The US Federal Aviation Administration is expected to release the findings from an internal review of the 26 light sport aircraft manufacturers that sell the two-seat, fixed-wing aircraft into the US market after upper management completes its review of the document.

Although the report will have recommendations, recent comments by FAA administrator Randy Babbitt at the AirVenture 2009 show in July in Oshkosh, Wisconsin would suggest the five-year-old industry will receive a passing grade. Light sport aircraft are built to ASTM consensus standards that the FAA then accepts in lieu of certification.

Babbitt says that the accident rates for factory-built light sport aircraft "are very compatible with what's goes on in the rest of the general aviation world".

The sentiment was reflected in a response to recent calls by the US National Transportation Safety Board to ground one particular S-LSA, the Zenair CH-601 XL, after fatal accidents that the board says were linked to flutter. In his official response, Babbitt wrote that the FAA lacked "adequate justification" to ground the two-seat low-wing metal aircraft.

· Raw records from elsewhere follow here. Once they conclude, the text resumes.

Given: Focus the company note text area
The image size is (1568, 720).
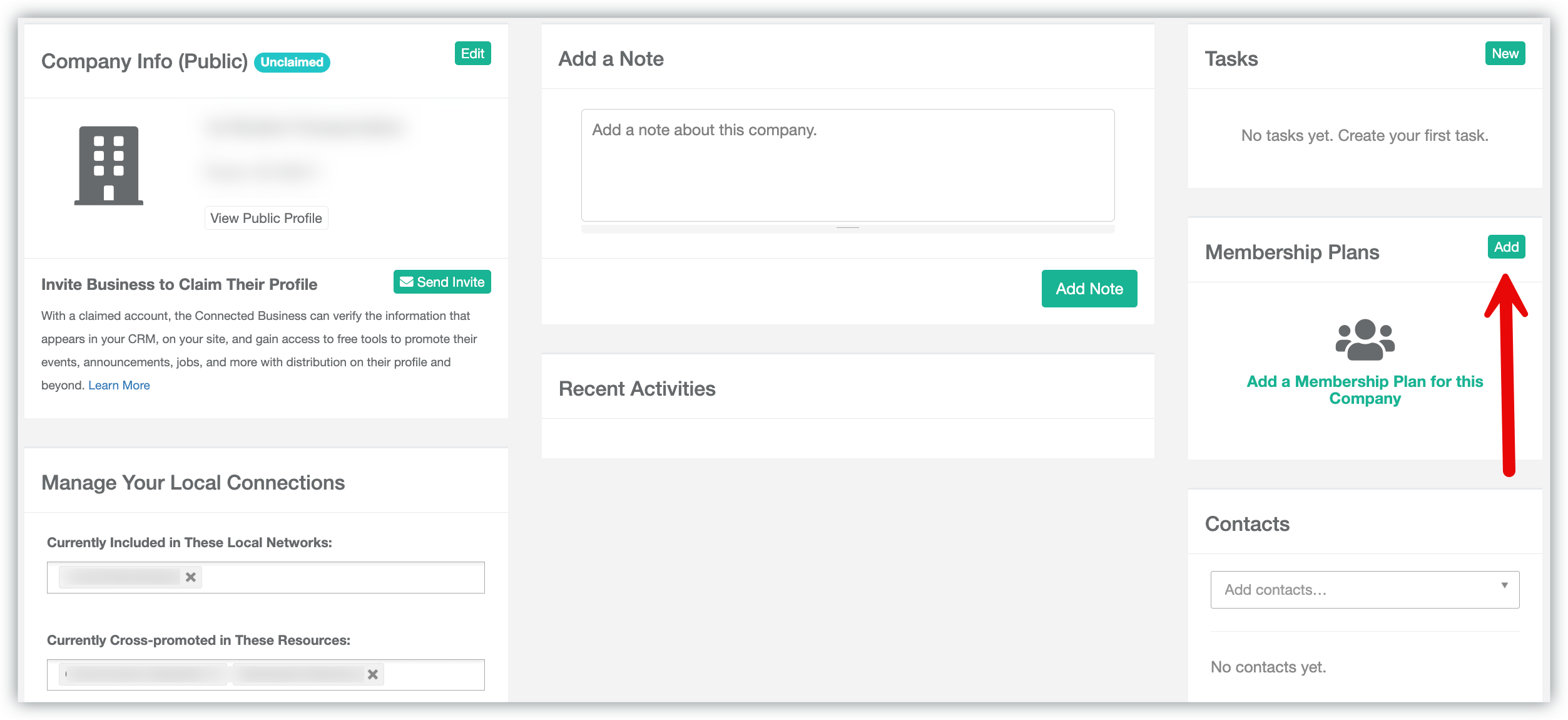Looking at the screenshot, I should [x=847, y=165].

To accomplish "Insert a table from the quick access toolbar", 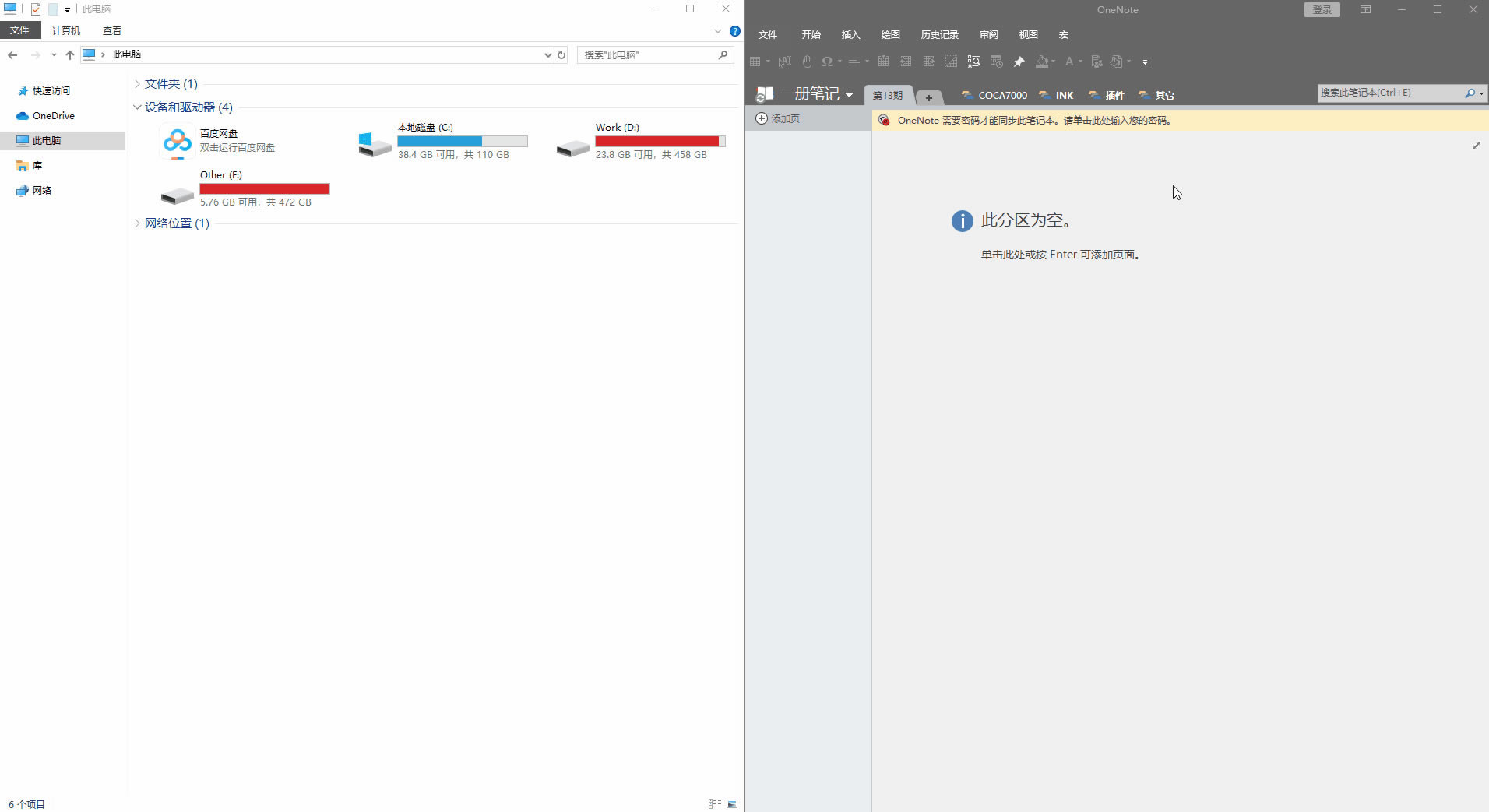I will pos(754,62).
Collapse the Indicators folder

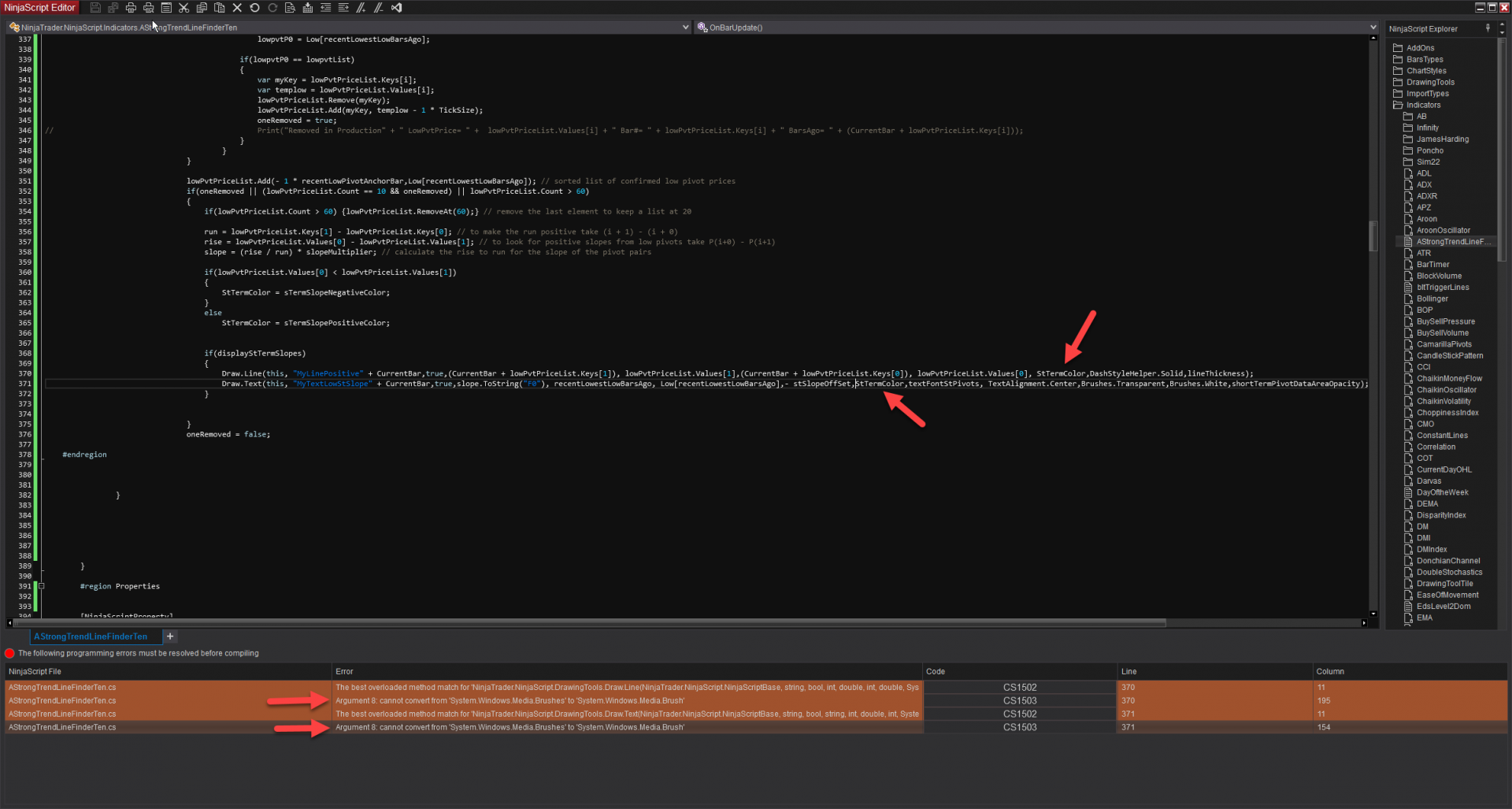(x=1399, y=105)
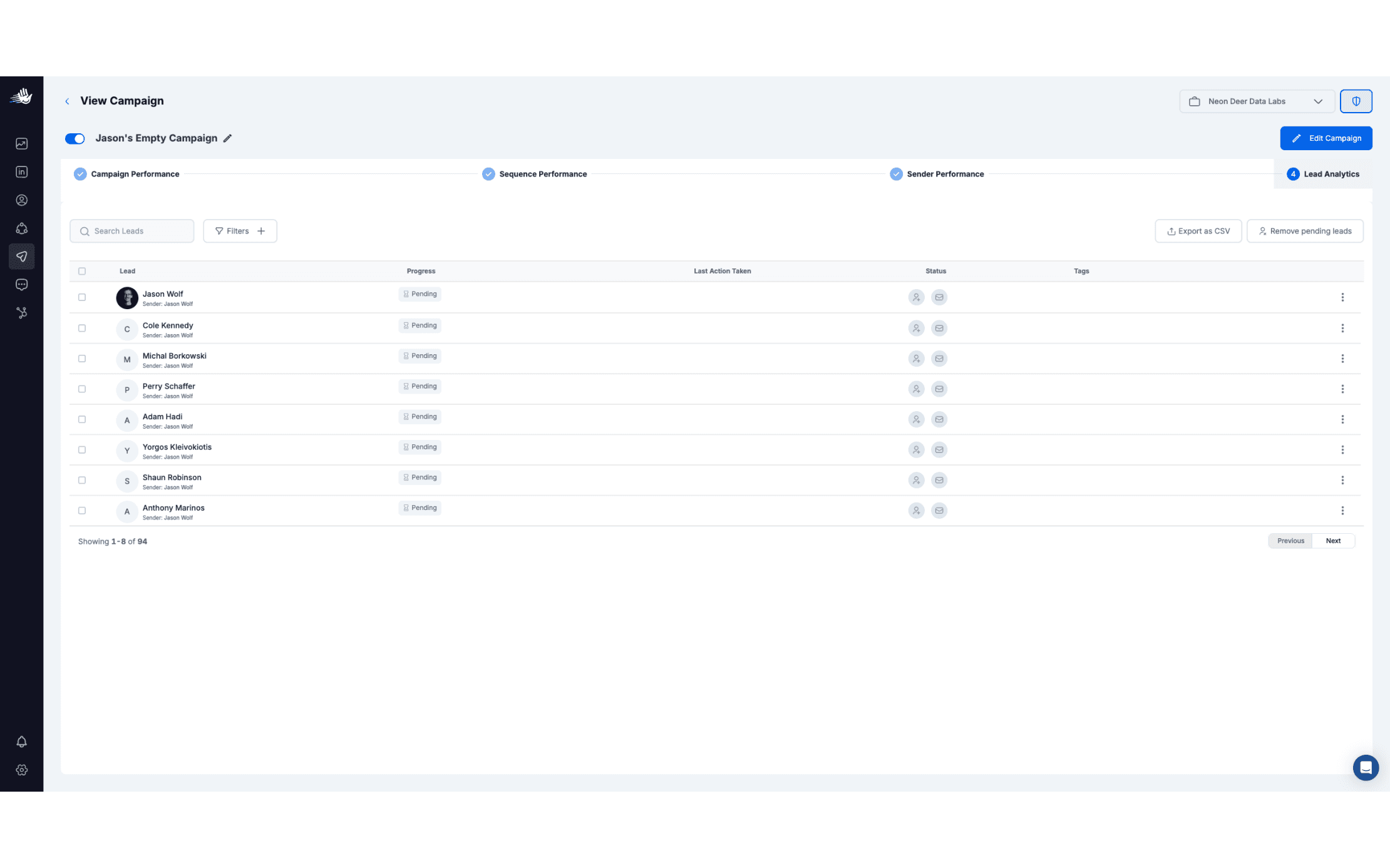Check the box for Cole Kennedy
The image size is (1390, 868).
pyautogui.click(x=82, y=328)
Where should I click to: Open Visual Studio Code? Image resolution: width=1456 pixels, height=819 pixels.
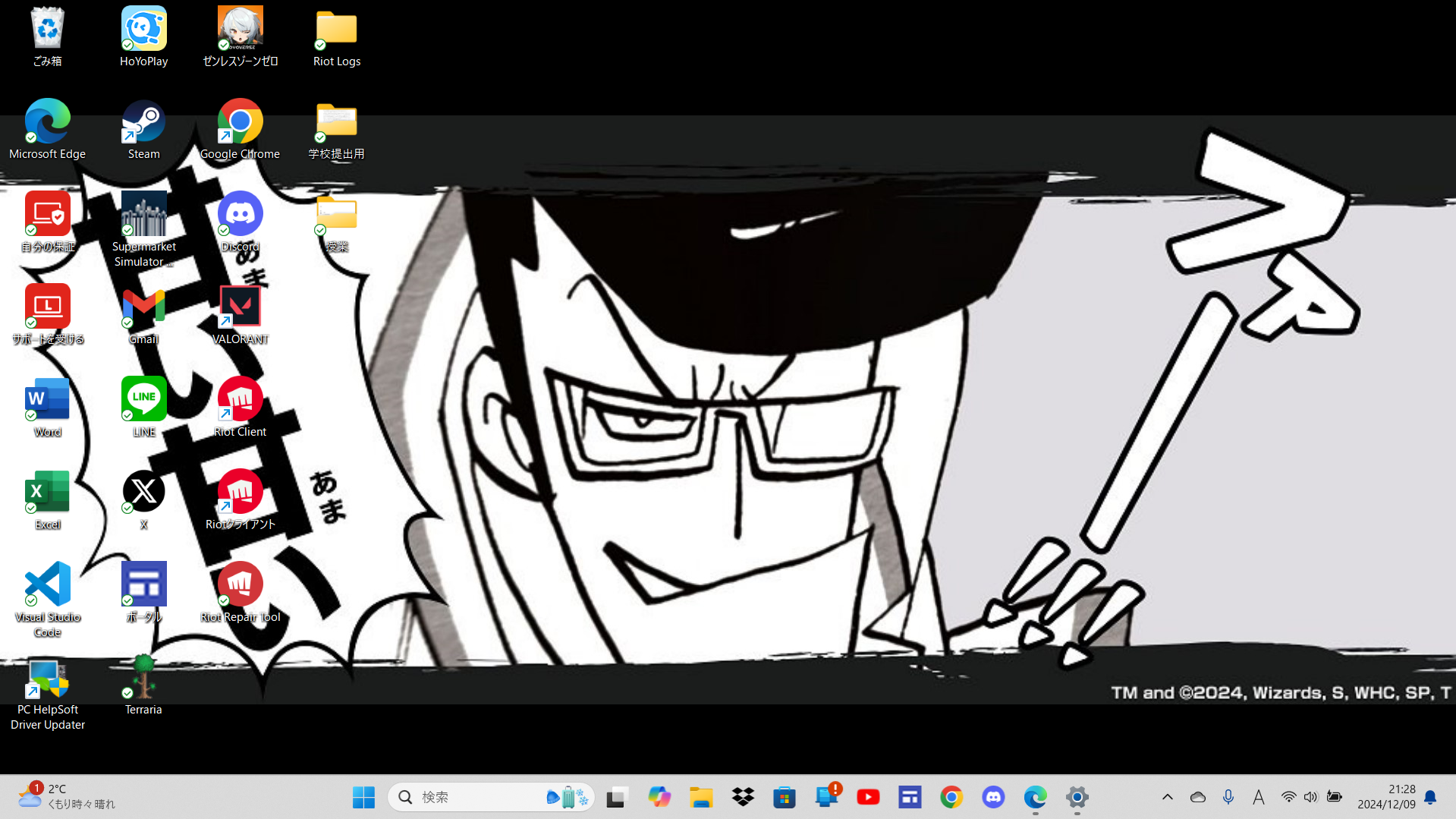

"Data indicates the CH-601XL has a safety record similar to other S-LSA and appears capable of safe flight and operations if maintained according to the manufacturer's recommendations," he continued in the response.

According to the FAA, there are 1,101 factory-built fixed-wing S-LSA aircraft registered in the USA, compared with 2,997 fixed-wing LSAs registered as experimental.

Commenting on the progress of the light sport industry in general, Babbitt says: "This is a whole experiment for this category of aircraft where the manufacturers themselves have said 'we are going to design these aircraft, we are going to have statistics and design specs and all of those things people have to follow'.

"And the FAA has said to them as long as you comply with your own high standards then you will be fine. They have done that. I think they have excelled, have succeeded [at meeting] those standards."

"The statistics reflect it. Light sport accidents rates are very compatible with what's goes on in the rest of the general aviation world. So they are doing what they said they would do and the numbers reflect it."